# start of PASSAGE TO READ
Access has announced a new version of its NetFront web browser for Windows Mobile devices. NetFront version 3.5 adds widgets, better XHTML (Extensible Hypertext Markup Language) compatibility, faster performance, and the capability to scroll up and down pages under the guidance of a device's camera.

Hot on the heels of Opera Mobile 9.5 -- which, like NetFront version 3.5, has been released to carriers but not yet to the public -- NetFront becomes the second Windows Mobile browser to support widgets. These are small applications that use a browser's rendering engine to run, but not its standard border, menus, and other "chrome." As such, widgets can appear on part of a device's screen or take it over temporarily.

For the end user, widgets have the advantage of providing easy access to content such as updated weather information, news headlines, local maps, and photo feeds. For carriers and software developers, however, their significance is even greater. Widgets can easily be used to create branded user interfaces on a device, without the complicated process of modifying its ROM or compiled software applications.

Like Google's similar "gadget" technology, widgets are designed using web standards such as Extensible Hypertext Markup Language (XHTML), Cascading Style Sheets (CSS), JavaScript, Scalable Vector Graphics (SVG), and Document Object Model (DOM). However, minor changes are apparently required in order to "port" widgets between their NetFront, Opera, and Google implementations.
# end of PASSAGE TO READ
# start of RECORDED DATA
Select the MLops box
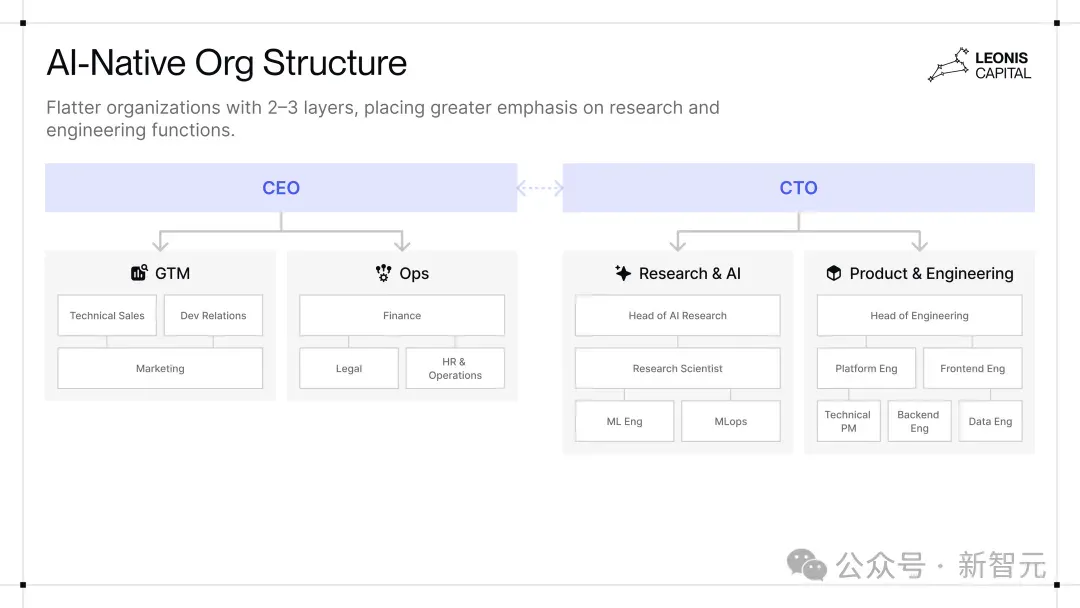Viewport: 1080px width, 608px height. pyautogui.click(x=731, y=421)
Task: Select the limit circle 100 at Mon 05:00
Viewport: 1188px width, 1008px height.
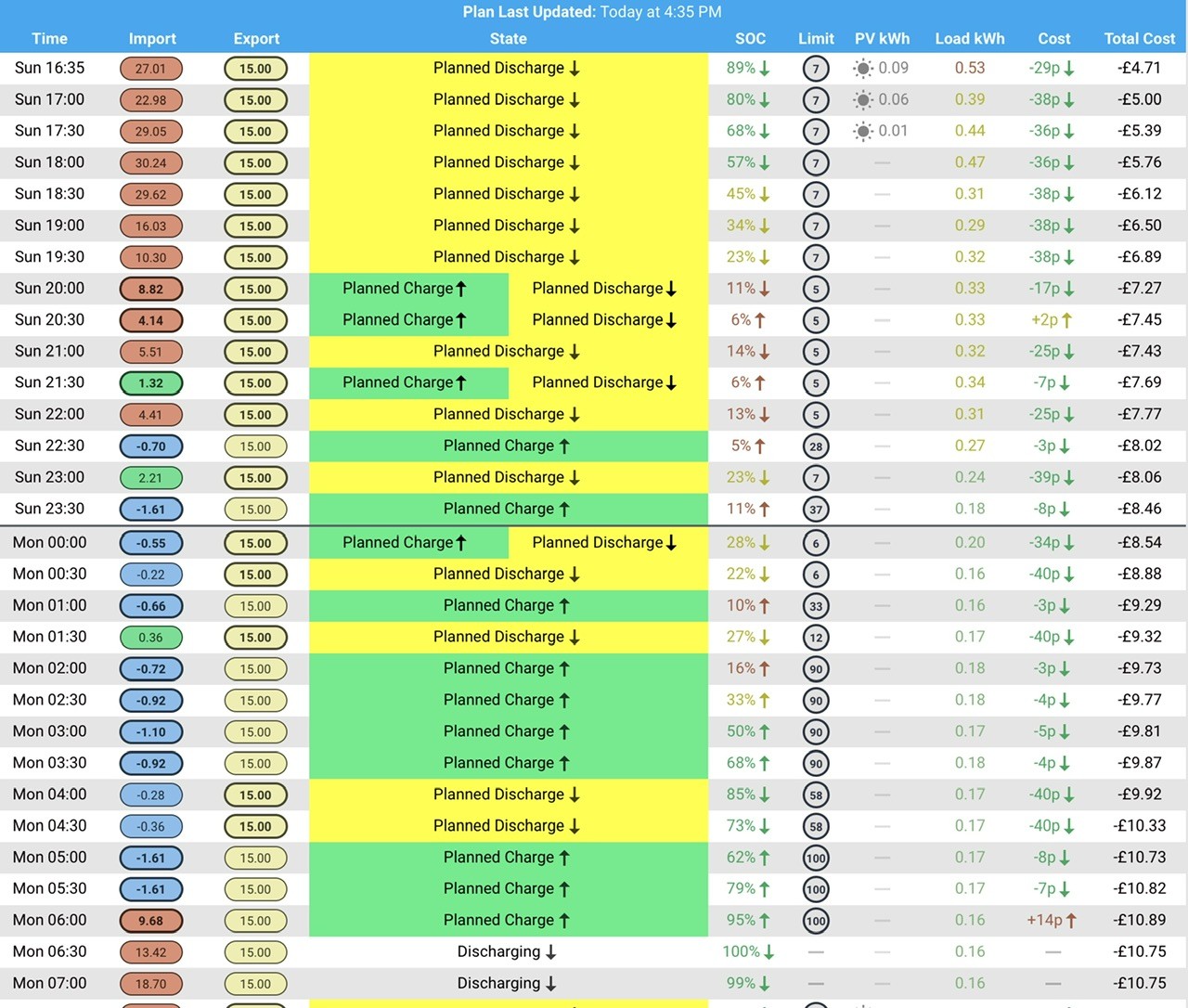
# end of RECORDED DATA
## DIRECTION
Please repeat the part of the NetFront browser article that opens with the words containing "Hot on the heels" and closes with "it over temporarily.", swapping "carriers" for "phone operators". You won't need the listing for this.

## SOLUTION FOR THIS TASK
Hot on the heels of Opera Mobile 9.5 -- which, like NetFront version 3.5, has been released to phone operators but not yet to the public -- NetFront becomes the second Windows Mobile browser to support widgets. These are small applications that use a browser's rendering engine to run, but not its standard border, menus, and other "chrome." As such, widgets can appear on part of a device's screen or take it over temporarily.